If you are searching for Gold in a Hog Farm, you are not going to find Diamonds.

They say there is no such thing as perfection. I have just proven 'them' wrong. That is the absolute perfect analogy.
 
If you are searching for Gold in a Hog Farm, you are not going to find Diamonds.

They say there is no such thing as perfection. I have just proven 'them' wrong. That is the absolute perfect analogy.

No you didn't. That analogy is merely a logical fallacy dressed up with compelling rhetoric.
 
Better late than never I guess. The damage however has already been done and no tech company is going to set foot in the usa for some time.
 
This study is valid IF "American telephone metadata, which includes the telephone numbers that originate and receive calls, as well as the time and date of those calls but not their content," is true

and IF the ones they cauth with this system where brouth to trial rather than eliminated the threat

just saying
 
I'd go so far as to say NSA spying provokes attacks. I know if I ever concretely found out they are actually taking effort to spy on me, it would provoke an attack. It doesn't matter if I am guilty or innocent, it would provoke an attack. I could only imagine those with power to strike back would not hesitate to do so. You don't prevent an attack by provoking it!
 
So.. the foiled attacks. how where they found out?

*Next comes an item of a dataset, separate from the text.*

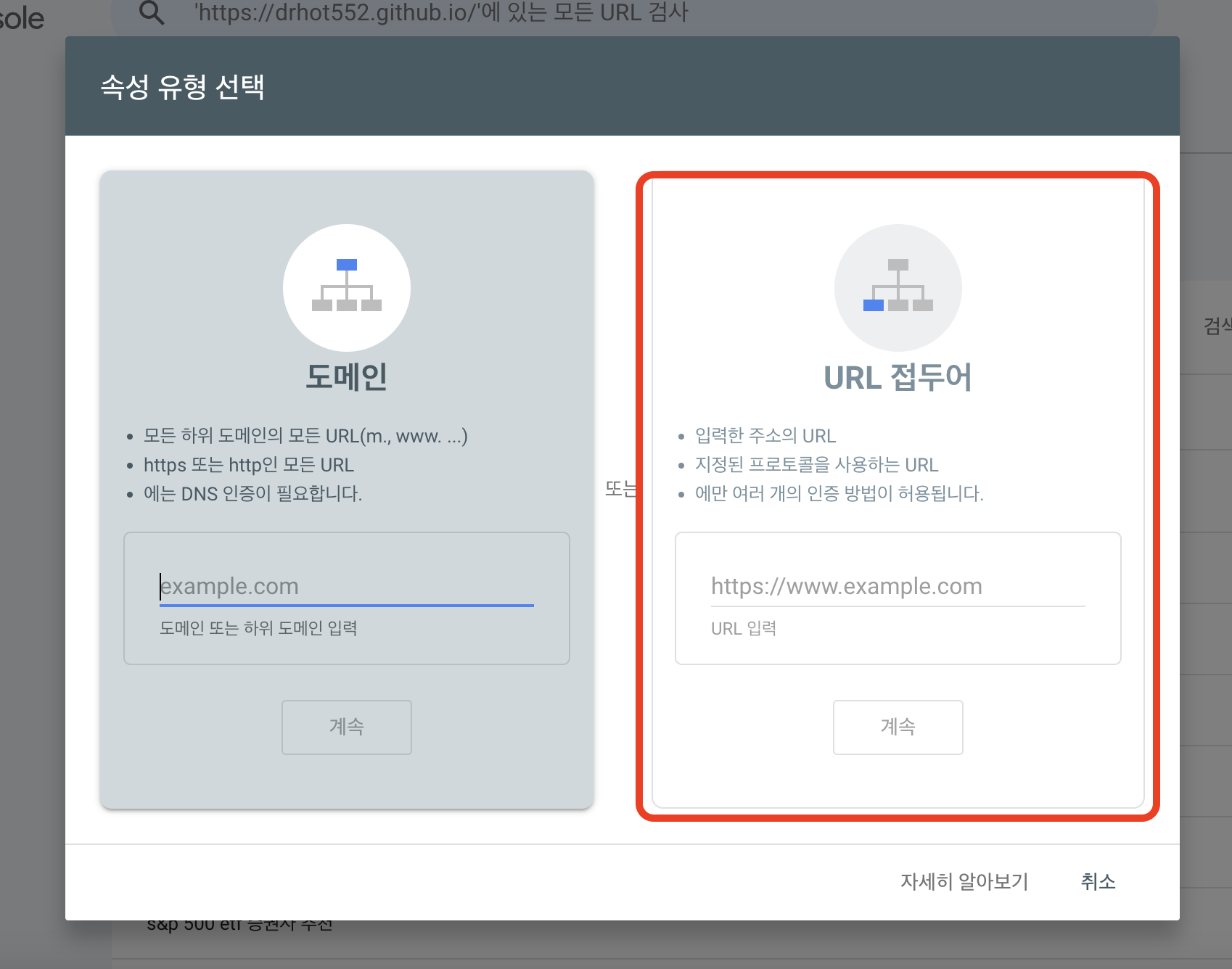
Task: Click the blue child node in URL 접두어 diagram
Action: pyautogui.click(x=874, y=307)
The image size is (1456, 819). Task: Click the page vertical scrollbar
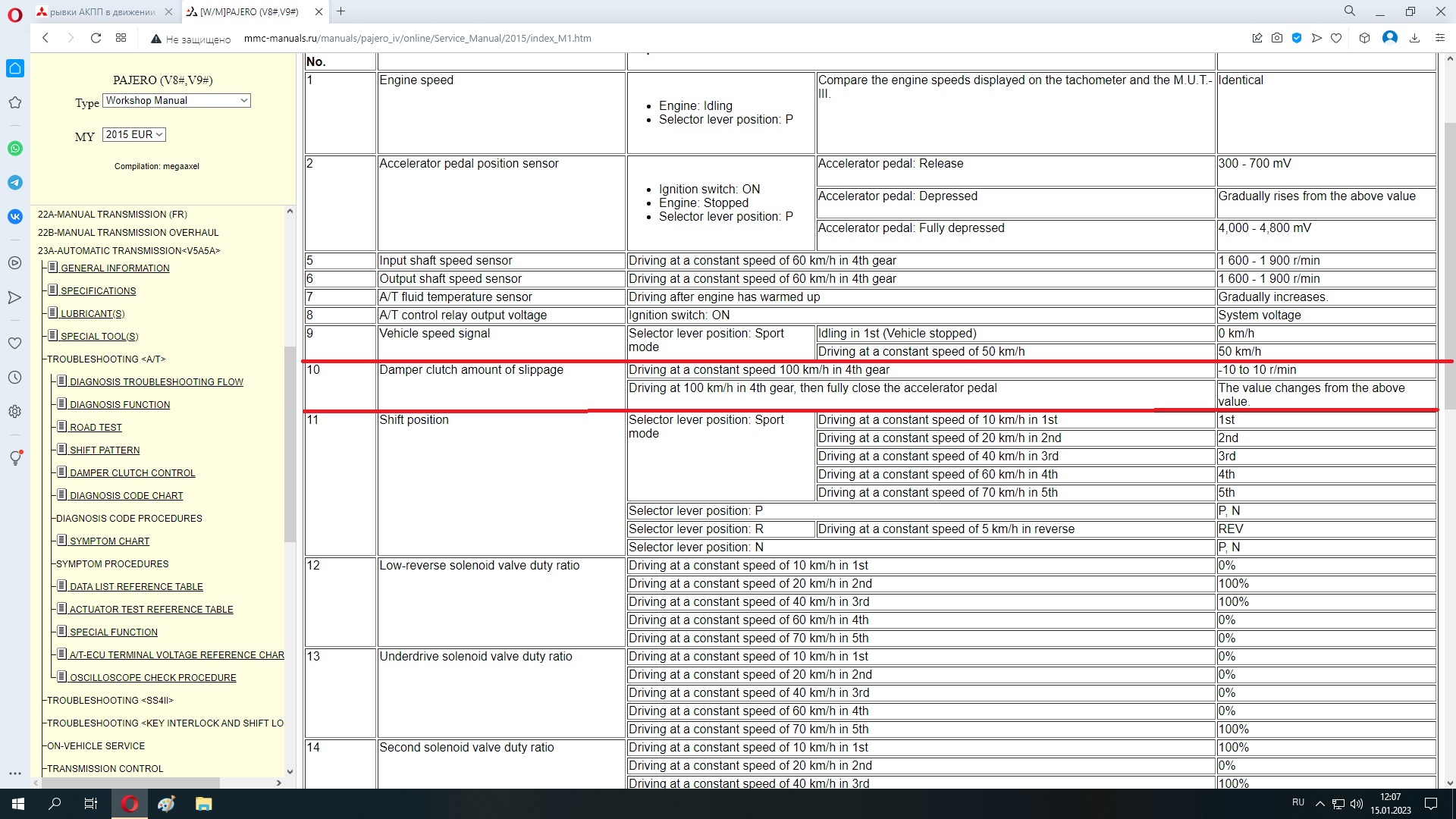pos(1449,265)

I know you aren't suggesting this is our only surveillance/intelligence program?

No.1 rule of government military and spy programs: If a civilian finds out about it, it's only the snowflake at the tip of the iceberg.
 
I'd go so far as to say NSA spying provokes attacks. I know if I ever concretely found out they are actually taking effort to spy on me, it would provoke an attack. It doesn't matter if I am guilty or innocent, it would provoke an attack. I could only imagine those with power to strike back would not hesitate to do so. You don't prevent an attack by provoking it!
How should we categorize this post? Perhaps something like, "inside the mind of someone who imagines they can see inside the mind of terrorists in general". Or maybe, "a broad generalization about the inner working of someone else's mind, based in pure paranoid speculation.

No matter though, I want to be a "closet Osama Bin Laden", if I ever grow up too.....
 
Don't buy the reformation part, that's totally phony. It's like committing a murder, getting caught for said murder, and then getting off scott free after pushing for anti-murder reforms.